Only one stretch of the data below is needed. Output the lines from the one with "Task: Open the info" up to and including the one with "You are a GUI", exactly as they stand.

» **DATA FOR REVIEW**:

================================

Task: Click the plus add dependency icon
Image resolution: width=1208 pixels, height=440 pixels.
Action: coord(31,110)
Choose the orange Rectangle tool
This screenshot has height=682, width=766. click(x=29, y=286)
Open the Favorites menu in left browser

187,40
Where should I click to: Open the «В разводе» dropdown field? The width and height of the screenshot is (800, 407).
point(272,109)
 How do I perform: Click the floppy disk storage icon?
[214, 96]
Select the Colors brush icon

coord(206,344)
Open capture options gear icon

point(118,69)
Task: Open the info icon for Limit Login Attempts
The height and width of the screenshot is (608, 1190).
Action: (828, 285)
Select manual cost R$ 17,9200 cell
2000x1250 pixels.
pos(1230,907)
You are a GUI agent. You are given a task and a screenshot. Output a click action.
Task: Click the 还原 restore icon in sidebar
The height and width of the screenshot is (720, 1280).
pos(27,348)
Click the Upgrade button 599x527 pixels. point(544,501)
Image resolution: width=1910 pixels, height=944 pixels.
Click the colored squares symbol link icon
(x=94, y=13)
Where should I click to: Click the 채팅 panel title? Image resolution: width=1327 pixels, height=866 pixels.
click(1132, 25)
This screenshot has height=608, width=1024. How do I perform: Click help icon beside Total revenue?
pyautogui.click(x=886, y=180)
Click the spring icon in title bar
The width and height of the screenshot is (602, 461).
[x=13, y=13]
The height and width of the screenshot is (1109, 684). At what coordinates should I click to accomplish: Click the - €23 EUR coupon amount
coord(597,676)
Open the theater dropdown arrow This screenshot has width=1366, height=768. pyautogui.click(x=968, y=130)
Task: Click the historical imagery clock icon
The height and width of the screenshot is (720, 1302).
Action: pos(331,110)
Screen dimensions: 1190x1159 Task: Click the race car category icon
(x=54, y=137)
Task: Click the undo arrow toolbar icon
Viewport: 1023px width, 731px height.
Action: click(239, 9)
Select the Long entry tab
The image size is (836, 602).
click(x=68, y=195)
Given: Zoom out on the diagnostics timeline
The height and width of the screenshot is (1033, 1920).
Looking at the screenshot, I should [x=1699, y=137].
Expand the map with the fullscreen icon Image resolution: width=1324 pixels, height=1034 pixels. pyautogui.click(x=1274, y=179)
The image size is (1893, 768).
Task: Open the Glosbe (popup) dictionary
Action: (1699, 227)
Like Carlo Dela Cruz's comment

================================

» **OUTPUT FOR THIS EXERCISE**:
Task: Open the info icon for Limit Login Attempts
The height and width of the screenshot is (608, 1190).
Action: (828, 285)
Select manual cost R$ 17,9200 cell
2000x1250 pixels.
pos(1230,907)
You are a GUI agent. You are given a task and a screenshot. Output a click action.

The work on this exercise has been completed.